Requirements
Recast the stretch of entries below, from the line that contains "Toggle the 指标" through the line that contains "Action: (32, 556)", as a Markdown table with the columns Row and Line. Number each row and omit any blank lines.

━━━━━ Supplied records

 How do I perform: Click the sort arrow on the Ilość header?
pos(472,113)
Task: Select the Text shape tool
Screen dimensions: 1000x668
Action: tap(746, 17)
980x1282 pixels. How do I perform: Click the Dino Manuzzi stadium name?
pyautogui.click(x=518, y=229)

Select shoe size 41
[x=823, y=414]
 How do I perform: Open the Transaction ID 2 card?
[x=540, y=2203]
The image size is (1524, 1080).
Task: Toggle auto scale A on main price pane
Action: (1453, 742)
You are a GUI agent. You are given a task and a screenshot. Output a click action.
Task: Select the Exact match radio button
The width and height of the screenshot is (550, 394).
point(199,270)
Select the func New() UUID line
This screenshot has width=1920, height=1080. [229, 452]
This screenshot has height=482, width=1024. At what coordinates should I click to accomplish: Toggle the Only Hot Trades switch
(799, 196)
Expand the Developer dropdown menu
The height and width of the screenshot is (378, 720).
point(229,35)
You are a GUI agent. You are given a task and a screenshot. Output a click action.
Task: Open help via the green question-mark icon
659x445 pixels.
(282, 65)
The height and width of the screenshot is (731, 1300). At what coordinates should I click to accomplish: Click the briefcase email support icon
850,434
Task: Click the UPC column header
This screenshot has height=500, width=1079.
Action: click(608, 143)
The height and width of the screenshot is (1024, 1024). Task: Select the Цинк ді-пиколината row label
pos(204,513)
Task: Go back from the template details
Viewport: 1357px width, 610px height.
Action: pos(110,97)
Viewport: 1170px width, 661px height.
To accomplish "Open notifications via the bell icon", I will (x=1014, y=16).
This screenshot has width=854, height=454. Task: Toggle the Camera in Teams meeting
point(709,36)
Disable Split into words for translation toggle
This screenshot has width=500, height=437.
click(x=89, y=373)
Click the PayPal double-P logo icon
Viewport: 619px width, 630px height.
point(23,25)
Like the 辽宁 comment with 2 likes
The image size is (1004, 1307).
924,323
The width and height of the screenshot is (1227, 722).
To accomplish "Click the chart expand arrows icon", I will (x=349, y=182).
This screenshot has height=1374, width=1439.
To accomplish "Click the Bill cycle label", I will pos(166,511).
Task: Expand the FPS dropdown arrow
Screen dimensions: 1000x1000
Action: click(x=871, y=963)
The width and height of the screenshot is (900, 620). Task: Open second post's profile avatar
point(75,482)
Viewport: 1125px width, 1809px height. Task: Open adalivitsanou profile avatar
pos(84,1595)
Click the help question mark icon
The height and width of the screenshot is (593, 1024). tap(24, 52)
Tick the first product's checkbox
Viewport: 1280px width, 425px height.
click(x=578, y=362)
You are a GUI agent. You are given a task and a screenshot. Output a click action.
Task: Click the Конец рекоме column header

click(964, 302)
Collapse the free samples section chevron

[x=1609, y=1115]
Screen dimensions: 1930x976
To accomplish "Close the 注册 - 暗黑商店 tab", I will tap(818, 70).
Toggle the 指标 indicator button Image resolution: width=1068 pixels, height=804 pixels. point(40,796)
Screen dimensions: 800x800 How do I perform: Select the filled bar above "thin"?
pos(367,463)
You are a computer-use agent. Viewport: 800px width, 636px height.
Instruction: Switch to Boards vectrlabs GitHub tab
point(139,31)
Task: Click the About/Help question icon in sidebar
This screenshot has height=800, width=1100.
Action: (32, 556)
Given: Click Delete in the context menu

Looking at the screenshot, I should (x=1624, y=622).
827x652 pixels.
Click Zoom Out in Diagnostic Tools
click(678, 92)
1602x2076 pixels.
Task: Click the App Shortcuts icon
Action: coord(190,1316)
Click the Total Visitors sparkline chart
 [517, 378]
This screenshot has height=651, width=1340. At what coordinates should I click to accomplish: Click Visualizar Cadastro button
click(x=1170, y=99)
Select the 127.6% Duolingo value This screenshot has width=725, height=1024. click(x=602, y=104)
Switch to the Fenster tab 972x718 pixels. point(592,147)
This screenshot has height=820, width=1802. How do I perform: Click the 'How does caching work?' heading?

━━━━━━━━━━

Task solution
| Row | Line |
|---|---|
| 1 | Toggle the 指标 indicator button Image resolution: width=1068 pixels, height=804 pixels. point(40,796) |
| 2 | Screen dimensions: 800x800 How do I perform: Select the filled bar above "thin"? |
| 3 | pos(367,463) |
| 4 | You are a computer-use agent. Viewport: 800px width, 636px height. |
| 5 | Instruction: Switch to Boards vectrlabs GitHub tab |
| 6 | point(139,31) |
| 7 | Task: Click the About/Help question icon in sidebar |
| 8 | This screenshot has height=800, width=1100. |
| 9 | Action: (32, 556) |